HISTORY 3403: THE LOYALISTS

DR BONNIE HUSKINS

UNB FREDERICTON

MONDAYS 7-9:50

WINTER 2010

For more information, contact the history department at the University of New Brunswick

Bonnie Huskins has always had a profound passion for local history. She credits this interest to three variables: i) growing up in Saint John, New Brunswick, where history is literally embedded in the landscape; ii) having a grandmother who recorded community and family history by keeping a daily diary for 47 years; and iii) having supportive parents who realized the importance of an advanced education.
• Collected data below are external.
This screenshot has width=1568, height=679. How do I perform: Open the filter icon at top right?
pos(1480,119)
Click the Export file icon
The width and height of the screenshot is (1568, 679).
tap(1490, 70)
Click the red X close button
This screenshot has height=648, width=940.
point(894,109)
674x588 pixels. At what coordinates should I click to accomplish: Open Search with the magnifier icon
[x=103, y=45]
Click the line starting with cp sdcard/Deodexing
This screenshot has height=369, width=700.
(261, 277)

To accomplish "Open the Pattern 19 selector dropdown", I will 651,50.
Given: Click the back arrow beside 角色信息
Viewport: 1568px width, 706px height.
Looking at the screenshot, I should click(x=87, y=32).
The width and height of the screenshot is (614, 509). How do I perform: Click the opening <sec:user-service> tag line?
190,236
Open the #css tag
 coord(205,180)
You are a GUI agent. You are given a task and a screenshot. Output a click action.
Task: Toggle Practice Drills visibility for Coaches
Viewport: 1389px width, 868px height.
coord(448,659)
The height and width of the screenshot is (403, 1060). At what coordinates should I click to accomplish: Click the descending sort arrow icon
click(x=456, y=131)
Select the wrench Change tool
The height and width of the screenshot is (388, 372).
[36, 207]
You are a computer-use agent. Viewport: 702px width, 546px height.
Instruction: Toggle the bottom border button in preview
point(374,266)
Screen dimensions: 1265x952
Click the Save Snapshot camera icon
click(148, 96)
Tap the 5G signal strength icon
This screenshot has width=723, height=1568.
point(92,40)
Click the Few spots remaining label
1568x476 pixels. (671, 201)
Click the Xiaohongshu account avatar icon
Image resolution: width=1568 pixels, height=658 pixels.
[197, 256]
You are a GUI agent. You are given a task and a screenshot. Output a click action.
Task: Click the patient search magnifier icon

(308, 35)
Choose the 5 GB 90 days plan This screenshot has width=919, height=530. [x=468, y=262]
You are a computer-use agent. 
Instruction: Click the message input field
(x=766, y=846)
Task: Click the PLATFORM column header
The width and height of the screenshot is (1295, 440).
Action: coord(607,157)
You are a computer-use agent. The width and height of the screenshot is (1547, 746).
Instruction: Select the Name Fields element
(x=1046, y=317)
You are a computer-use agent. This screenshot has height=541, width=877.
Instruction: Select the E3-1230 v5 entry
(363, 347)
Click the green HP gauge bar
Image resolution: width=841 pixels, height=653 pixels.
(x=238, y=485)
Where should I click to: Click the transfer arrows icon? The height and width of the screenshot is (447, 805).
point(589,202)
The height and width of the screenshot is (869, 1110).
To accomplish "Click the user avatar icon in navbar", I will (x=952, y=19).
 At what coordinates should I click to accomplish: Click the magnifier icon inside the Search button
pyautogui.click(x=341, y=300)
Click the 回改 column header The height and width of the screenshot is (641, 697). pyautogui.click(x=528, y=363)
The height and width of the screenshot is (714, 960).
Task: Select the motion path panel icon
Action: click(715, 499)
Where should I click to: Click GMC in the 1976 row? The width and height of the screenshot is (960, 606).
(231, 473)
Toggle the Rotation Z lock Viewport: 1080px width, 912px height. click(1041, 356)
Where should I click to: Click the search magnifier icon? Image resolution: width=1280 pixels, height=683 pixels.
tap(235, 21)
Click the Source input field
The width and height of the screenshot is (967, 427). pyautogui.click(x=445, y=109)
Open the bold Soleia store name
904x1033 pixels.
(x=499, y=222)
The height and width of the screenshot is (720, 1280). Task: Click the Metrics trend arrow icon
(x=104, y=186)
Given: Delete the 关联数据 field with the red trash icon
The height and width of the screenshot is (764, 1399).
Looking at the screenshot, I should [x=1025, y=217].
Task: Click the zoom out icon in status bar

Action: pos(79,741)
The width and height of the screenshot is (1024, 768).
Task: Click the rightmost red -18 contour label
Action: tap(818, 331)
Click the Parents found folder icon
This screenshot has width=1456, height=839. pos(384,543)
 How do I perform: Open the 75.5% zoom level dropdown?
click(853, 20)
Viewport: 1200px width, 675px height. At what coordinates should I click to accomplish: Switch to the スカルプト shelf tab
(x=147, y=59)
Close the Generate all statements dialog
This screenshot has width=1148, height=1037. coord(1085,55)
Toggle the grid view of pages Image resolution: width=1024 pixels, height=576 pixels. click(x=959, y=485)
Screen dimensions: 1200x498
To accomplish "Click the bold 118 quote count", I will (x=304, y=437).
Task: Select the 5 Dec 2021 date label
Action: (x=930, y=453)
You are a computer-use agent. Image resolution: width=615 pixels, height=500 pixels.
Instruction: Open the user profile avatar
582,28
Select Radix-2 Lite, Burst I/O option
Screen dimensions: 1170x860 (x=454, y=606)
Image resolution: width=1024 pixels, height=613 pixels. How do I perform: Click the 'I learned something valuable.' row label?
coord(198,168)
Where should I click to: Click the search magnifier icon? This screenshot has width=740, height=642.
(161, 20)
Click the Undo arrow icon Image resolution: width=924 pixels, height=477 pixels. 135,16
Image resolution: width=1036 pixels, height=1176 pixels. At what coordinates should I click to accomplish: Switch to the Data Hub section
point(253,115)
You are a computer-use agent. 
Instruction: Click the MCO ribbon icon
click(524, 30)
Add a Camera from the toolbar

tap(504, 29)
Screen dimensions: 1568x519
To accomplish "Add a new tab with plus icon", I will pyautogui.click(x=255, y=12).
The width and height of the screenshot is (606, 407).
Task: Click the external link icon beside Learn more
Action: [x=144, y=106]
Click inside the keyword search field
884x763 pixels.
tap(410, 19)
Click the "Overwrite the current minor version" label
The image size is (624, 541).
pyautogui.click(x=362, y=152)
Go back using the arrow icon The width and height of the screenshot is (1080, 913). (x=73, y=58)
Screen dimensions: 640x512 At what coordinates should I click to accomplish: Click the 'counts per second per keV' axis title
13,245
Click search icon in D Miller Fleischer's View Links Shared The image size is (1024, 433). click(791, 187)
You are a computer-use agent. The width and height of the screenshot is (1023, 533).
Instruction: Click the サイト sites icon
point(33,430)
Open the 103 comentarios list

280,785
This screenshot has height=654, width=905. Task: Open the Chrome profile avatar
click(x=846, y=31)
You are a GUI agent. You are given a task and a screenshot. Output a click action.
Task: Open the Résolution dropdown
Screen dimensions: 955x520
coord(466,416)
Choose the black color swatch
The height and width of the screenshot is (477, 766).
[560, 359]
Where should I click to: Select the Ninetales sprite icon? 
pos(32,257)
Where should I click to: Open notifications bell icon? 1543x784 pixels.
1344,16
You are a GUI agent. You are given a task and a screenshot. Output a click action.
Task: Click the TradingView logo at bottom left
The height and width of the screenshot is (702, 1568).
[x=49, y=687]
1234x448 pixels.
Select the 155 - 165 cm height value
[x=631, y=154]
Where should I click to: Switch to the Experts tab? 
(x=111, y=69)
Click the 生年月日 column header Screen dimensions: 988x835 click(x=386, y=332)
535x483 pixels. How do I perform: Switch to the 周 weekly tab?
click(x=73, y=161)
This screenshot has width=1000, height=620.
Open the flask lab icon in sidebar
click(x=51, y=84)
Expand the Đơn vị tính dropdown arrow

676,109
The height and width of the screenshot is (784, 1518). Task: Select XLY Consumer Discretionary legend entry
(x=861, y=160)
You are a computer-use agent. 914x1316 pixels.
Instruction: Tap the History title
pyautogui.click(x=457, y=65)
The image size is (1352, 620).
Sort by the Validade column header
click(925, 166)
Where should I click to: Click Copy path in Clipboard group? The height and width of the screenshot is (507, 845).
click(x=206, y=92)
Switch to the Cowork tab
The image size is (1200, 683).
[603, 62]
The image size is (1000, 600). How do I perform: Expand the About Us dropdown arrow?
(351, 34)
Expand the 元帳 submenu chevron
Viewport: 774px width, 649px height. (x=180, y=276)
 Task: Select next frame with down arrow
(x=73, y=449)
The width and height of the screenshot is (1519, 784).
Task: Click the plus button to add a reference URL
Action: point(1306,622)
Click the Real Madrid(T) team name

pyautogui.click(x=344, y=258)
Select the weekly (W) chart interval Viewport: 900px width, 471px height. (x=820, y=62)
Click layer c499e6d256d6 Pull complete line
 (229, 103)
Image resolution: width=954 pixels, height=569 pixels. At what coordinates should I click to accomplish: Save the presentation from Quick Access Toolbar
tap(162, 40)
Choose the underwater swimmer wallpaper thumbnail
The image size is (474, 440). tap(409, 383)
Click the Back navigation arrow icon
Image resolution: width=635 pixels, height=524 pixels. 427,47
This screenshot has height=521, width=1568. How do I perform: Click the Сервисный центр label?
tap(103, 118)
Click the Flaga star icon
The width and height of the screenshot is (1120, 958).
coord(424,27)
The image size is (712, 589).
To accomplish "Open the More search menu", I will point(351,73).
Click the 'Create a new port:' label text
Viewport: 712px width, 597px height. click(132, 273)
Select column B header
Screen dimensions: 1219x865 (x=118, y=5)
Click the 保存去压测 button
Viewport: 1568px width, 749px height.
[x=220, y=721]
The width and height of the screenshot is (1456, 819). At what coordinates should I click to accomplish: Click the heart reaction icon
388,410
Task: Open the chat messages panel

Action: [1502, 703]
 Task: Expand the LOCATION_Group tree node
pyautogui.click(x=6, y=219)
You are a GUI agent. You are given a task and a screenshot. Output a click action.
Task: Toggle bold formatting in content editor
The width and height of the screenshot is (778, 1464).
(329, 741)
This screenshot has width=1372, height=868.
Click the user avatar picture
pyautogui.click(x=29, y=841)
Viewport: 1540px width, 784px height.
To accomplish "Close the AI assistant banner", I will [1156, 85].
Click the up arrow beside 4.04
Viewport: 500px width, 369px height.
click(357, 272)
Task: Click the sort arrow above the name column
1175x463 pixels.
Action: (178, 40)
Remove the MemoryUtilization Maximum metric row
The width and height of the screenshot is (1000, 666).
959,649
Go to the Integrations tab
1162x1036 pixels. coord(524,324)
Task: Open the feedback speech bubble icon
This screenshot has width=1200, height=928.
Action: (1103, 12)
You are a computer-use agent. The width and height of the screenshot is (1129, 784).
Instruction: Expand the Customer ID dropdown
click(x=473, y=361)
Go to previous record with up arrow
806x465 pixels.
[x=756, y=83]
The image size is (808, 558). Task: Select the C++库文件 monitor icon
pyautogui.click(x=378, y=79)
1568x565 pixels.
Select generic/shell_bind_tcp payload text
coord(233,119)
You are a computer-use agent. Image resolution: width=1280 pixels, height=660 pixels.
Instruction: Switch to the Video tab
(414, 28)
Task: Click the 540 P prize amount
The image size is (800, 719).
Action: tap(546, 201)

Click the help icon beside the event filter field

Huskins followed her interest in the history of Atlantic Canada by obtaining a PhD from Dalhousie University in 1992.

She taught Canadian history for approximately 12 years at the University College of the Fraser Valley in British Columbia, and then in 2004, relocated back to the Maritime region for personal and professional reasons. Since then she has been teaching at the University of New Brunswick (Fredericton and Saint John campuses), as well as Saint Thomas University. Her courses have included many with a regional focus, including the history of Atlantic Canada, the history of New Brunswick, and the history of the Loyalists in the Maritimes.

Huskins` research interests include working with diaries: she is currently working on a manuscript based on her grandmothers` diaries and is planning to examine the diaries and correspondences of many of the local Loyalists in New Brunswick and Nova Scotia. Huskins` most recent research project analyzes the significance of `social occasions`(i.e., balls, banquets, frolics, parades, and so on) for the first two generations of Loyalist families in New Brunswick and Nova Scotia.